He grabbed me by the waist kissed me deeply—the first time anyone had done so in years. At first, I tensed, startled by the touch. But my reservations melted as his hands wandered over my body. After ten hot minutes of making out, I scurried into my bed alone, giddy like a pre-teen girl who just had her first kiss and terrified like, well, a recent divorcee who hadn’t been touched in a very long time. Underneath all of the weirdness and terror, I also felt something powerful: desire.
Two weeks later, we met again and had sex for the first time. At first, it was scary, but he was a passionate and intense partner. That began a three-month-long affair of intimate sex, and countless nights talking until the sun came up. Turns out, I wasn’t asexual after all. But that doesn’t mean it was a healthy attachment—we both had serious challenges that we were not properly addressing. We eventually parted ways as friends but for those few months, he was exactly what I needed. Sexually, I felt alive again. And that made me feel like myself again.
My family and friends noticed an instant change. Multiple people asked, “What the hell happened to you?” marveling at my new, positive attitude. Truthfully, the answer was that I was finally getting laid. I felt beautiful. Wanted. Needed.
Other lingering questions from my celibacy still hung over me like a cloud about to burst into a rainstorm. Was I attracted to women? Should I look into sleeping with multiple partners? I probably need to have a one night stand, right? I had fantasized about all of the former over the years—my pornography preferences often included women over men and sometimes involved group sex. The universe had given me unexpected singledom, I reasoned. The chance to explore other sides of my sexuality had arrived.

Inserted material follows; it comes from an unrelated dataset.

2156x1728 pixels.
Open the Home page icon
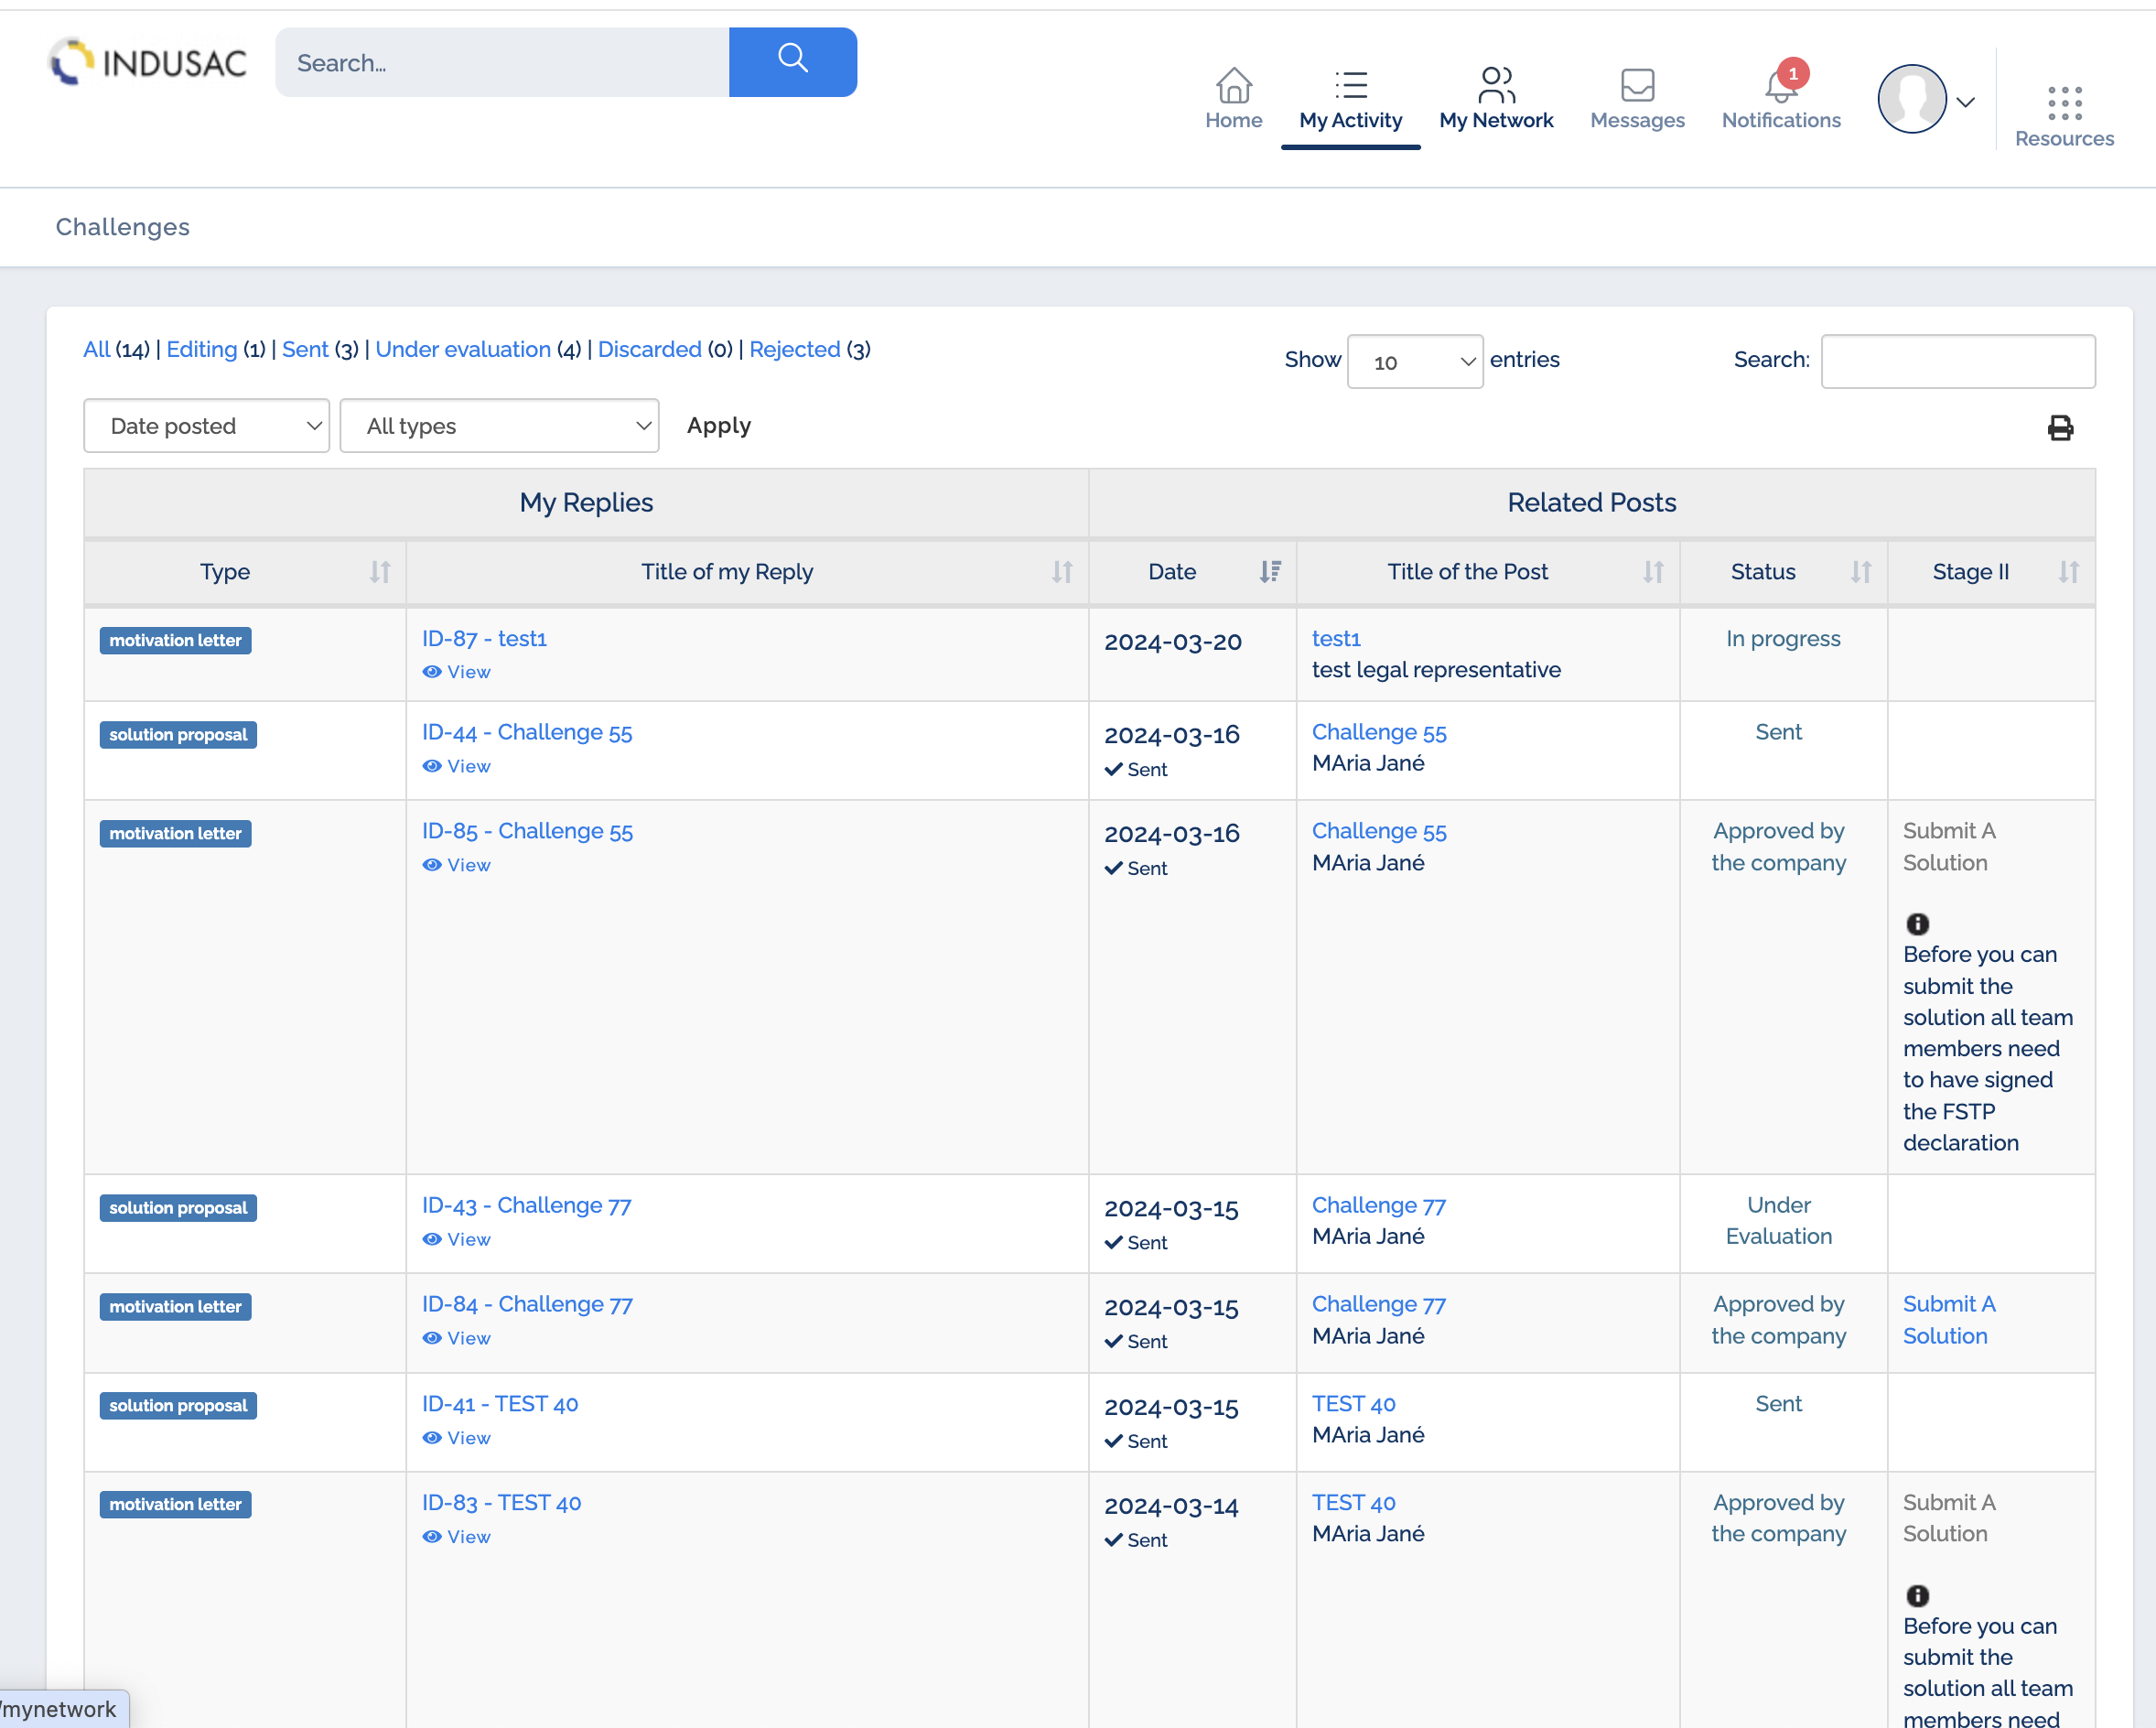[1233, 87]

Shortly after, I reconnected with an old friend while on a trip for work. Towards the end of the trip, she and a man she had been seeing ended up with me and a bottle of whiskey in a hot tub, winding down from a hurried week of meetings.
Over the course of our conversation, they had been inching closer towards each other. At some point, she lifted her hand and beckoned towards me, inviting me to their corner of the whirlpool. I thought, “Why not?” and floated over. I remember feeling someone’s hands—I couldn’t tell whose—making their way up my thighs and between my legs. Soon, we were a mess of hands and limbs, kissing each other and casually passing the bottle around. We ended up back in my hotel room, where my friend and I mainly had sex—my first time with a woman—while her date mostly watched. After she and I finished, I asked him to have sex with just me. I realized in that moment that while I appreciated and enjoyed having sex with a woman, at the end of the day, it’s men that really get me going.
That encounter ended a years-long question about my sexuality—I enjoyed having sex with women but I only wanted to date men.
Not long after, I met the man who would become my first serious boyfriend since my divorce. This brought up a fear I hadn’t yet tackled: The thought that deep down I was afraid of intimacy. I wondered if I had lost my sexual appetite for my ex-husband precisely because we were so emotionally close—was I just too mentally shattered to have a healthy sex life within an intimate relationship?
As the months with my new boyfriend wore on, it became clear that we were building a killer sexual connection. I remember one time during sex giggling and laughing into each others’ bodies, whispering with limited breath how much fun we were having. Our sex was on point—so satisfying, excited and connected. It only got better over time as our emotional and physical connection deepened.